I was assuming that Rachel was absorbing everything I told her due to the silence on her side of the line.

"I believe you, Jesse. But don't think for one moment that I'm forgiving you, and don't even start to dream that I might let you gain my trust again," she paused, "I have to go. It's three hours later here than it is there. Sleep well tonight, Jesse."

She believes me.

I know for a fact that I went to sleep with a smile on my face that night.

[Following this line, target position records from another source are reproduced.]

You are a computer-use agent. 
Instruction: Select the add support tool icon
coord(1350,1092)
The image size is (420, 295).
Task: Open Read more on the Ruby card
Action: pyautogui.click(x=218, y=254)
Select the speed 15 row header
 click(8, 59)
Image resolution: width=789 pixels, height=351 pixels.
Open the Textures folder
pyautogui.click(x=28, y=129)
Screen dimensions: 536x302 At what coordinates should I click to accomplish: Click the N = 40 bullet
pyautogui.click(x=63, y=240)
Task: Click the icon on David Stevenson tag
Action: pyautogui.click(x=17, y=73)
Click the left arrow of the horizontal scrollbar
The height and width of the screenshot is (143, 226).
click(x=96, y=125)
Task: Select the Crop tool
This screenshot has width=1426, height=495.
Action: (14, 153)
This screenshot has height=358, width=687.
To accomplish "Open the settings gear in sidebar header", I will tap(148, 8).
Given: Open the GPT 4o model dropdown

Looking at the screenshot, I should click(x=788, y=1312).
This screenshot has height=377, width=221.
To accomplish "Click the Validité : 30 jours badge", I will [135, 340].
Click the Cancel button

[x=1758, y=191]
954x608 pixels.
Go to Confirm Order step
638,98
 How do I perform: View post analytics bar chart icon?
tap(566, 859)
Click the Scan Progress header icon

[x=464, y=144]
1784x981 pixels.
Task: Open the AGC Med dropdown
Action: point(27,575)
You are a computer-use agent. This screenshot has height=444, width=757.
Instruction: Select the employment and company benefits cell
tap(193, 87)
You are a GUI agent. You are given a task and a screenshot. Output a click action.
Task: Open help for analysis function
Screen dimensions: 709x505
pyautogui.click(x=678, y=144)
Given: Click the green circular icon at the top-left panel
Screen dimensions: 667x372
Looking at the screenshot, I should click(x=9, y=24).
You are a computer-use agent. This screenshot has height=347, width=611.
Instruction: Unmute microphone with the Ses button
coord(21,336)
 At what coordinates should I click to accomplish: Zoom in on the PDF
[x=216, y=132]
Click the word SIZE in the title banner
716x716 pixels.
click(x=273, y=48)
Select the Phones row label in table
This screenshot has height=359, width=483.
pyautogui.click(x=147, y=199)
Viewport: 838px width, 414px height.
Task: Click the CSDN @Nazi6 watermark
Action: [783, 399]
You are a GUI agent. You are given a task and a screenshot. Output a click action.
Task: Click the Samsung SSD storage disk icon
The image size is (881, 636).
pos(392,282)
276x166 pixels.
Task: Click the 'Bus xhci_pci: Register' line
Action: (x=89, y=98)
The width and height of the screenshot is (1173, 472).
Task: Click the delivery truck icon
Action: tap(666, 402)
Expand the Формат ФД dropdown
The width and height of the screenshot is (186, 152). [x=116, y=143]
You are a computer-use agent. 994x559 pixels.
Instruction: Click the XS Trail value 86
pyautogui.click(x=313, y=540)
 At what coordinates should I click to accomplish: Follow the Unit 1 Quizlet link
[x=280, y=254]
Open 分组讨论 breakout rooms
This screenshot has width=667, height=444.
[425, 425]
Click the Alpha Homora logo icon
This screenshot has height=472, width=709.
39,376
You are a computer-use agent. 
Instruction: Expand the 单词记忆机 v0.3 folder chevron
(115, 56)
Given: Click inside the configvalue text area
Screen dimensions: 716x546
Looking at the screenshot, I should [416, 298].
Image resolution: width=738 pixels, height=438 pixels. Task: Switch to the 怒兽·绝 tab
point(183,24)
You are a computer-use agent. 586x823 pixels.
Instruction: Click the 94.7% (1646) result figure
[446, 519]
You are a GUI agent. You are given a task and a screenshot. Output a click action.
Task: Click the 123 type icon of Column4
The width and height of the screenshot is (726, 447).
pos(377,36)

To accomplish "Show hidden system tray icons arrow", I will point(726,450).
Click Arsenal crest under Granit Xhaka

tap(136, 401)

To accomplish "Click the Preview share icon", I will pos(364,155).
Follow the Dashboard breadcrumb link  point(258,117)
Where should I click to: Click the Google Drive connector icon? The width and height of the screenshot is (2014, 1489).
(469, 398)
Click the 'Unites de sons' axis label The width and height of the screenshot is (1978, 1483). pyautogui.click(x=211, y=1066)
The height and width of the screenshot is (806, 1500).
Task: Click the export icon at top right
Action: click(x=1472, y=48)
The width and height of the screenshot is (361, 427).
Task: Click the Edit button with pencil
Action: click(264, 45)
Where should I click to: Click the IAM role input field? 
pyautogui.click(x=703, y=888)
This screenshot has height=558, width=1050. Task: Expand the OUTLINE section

There is no way in heck I'm going to screw my second chance up.


	4. AUTHOR'S NOTE

Before you get all excited, please notice that this is an AUTHOR'S NOTE. I will replace this with a chapter as soon as I get a new chapter written, but I need to say a few things.

First and foremost, I am terribly sorry that I have not updated in months. My St. Berry muse has gone on a long holiday, and it doesn't seem to want to come back. I've been trying to force a new chapter out of myself, but I just cannot do it!

Second, as most everyone is aware of, the was a (few) earthquake(s) in Japan yesterday. I, myself, am not that religiously inclined, and I know several other people aren't either, but please send you thoughts, prayers, condolences, etc. to those in the Pacific. I heard somewhere that the tsunami was supposed to reach Antarctica, and that scared the living shit out of me. I have seen horrendous photographs of the damage in Japan, and it just makes me shudder (is that the right word?) at the thought that hundreds (maybe even thousands...?) have lost their life or were severely injured. It also breaks my heart that millions have lost their homes and property. So please, just keep everyone in your thoughts.

Again, I am so sorry that I haven't updated in the past few months, but I promise that I will try and get _something_ out in the next few weeks.